Figure 6. Bcl2 directly disrupts the Ku/DNA-PKcs complex.

(A) The Ku 70/DNA-PKcs or Ku 86/DNA-PKcs complex was co-immunoprecipitated from H1299 parental cells and incubated with purified Bcl2 (10–20ng/ml) in 1% CHAPS lysis buffer at 4 °C for 1h. After centrifugation, the resulting supernatant and immuno-complex beads were subjected to SDS-PAGE. Ku, Bcl2 and DNA-PKcs that bound to Ku or unbound DNA-PKcs present in the supernatant were then analyzed by Western blot. (B) The Ku 70/DNA-PKcs or Ku 86/DNA-PKcs complex was incubated with linearized DNA in the absence or presence of purified WT Bcl2 (20ng/ml) in 1% CHAPS lysis buffer at 4 °C for 1h.

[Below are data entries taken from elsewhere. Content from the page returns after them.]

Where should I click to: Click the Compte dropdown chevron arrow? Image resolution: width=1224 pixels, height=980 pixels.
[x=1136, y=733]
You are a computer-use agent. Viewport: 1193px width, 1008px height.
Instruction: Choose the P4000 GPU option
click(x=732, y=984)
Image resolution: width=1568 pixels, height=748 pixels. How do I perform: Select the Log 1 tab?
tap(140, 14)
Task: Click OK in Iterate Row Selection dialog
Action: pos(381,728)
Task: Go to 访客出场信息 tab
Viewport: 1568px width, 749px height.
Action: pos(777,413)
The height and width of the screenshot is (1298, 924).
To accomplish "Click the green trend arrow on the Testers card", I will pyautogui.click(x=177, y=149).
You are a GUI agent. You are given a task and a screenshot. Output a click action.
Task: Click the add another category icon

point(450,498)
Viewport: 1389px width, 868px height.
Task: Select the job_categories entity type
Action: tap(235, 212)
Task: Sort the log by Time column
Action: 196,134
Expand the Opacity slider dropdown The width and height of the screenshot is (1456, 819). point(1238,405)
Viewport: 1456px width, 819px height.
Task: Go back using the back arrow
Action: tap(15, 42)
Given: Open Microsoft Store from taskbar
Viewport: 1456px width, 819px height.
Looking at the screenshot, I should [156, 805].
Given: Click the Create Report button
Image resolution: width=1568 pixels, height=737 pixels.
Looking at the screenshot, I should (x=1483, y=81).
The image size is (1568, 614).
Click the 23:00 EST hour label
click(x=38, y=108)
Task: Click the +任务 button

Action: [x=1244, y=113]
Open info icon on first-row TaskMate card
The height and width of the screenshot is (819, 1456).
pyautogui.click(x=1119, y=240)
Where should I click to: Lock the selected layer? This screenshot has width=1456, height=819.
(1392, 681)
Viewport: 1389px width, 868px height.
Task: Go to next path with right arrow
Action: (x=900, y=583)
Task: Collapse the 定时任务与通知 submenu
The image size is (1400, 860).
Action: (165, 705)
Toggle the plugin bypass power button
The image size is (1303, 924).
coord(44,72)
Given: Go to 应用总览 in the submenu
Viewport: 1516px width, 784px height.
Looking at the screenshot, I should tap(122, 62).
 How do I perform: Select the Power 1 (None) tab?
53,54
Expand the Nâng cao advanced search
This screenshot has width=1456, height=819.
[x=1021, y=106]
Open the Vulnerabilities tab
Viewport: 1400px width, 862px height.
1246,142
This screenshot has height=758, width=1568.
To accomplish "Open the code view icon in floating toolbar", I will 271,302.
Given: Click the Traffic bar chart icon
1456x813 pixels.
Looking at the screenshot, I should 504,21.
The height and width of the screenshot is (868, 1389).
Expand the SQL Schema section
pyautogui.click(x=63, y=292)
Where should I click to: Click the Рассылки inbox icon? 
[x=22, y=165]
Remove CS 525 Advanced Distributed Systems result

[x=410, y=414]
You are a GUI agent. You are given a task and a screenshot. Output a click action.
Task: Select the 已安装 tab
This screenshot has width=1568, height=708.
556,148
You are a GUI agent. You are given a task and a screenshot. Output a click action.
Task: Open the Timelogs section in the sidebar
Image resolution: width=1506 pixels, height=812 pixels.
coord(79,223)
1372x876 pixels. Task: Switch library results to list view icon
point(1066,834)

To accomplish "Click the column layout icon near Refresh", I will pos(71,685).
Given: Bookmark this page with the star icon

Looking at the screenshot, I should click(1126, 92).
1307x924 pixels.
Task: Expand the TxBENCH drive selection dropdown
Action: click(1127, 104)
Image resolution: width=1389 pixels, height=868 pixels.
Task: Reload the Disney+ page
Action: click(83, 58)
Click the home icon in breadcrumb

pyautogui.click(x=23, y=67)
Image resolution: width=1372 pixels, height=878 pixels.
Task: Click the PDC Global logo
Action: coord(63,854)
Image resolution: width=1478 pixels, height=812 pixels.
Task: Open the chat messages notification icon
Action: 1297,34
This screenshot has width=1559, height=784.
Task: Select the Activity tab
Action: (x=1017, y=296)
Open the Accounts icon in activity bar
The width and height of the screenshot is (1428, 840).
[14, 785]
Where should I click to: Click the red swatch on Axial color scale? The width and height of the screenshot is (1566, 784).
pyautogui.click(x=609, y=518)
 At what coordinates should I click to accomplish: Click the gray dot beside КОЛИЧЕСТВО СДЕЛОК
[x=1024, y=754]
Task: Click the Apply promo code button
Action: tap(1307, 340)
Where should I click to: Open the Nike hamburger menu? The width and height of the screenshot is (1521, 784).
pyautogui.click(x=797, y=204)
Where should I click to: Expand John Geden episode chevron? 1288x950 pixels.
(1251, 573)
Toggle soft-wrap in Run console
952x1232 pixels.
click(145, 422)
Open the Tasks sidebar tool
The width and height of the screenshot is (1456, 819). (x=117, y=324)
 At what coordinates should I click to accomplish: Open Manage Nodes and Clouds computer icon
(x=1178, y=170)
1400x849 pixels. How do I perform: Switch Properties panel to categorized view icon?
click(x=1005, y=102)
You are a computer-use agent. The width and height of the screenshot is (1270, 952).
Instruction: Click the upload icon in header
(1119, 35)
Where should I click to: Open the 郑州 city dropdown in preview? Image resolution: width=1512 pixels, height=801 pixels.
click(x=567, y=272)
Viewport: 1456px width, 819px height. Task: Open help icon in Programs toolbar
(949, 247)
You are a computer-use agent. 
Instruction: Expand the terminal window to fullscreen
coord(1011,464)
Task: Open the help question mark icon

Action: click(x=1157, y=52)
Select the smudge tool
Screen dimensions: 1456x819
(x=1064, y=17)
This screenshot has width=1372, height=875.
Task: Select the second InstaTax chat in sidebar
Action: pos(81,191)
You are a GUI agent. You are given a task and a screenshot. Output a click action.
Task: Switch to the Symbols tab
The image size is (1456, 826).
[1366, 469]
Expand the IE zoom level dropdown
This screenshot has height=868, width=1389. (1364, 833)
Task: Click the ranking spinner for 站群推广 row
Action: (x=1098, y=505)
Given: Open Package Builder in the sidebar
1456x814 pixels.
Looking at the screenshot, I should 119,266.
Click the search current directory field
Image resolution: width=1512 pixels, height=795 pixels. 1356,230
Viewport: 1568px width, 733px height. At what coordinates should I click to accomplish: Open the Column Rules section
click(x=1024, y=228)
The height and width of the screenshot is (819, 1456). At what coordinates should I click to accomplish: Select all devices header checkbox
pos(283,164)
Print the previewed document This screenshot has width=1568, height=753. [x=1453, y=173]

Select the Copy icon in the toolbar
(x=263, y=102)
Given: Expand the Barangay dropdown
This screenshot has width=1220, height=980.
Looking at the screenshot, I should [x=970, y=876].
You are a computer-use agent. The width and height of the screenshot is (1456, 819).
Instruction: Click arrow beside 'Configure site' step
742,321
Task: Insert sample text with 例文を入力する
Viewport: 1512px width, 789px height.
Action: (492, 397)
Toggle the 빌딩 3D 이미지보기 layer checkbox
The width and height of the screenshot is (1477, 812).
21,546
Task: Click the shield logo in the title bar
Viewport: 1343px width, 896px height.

The Ku/DNA-PKcs complex was analyzed as described above. (C) H1299 cells expressing WT or each of the BH deletion Bcl2 mutants were disrupted in 1% CHAPS lysis buffer. Co-IP was performed using an agarose-conjugated Ku 70 or Ku 86 antibody, respectively. The Ku-associated DNA-PKcs was then analyzed by Western blot. Rabbit preimmune serum (Pre) was used as a control.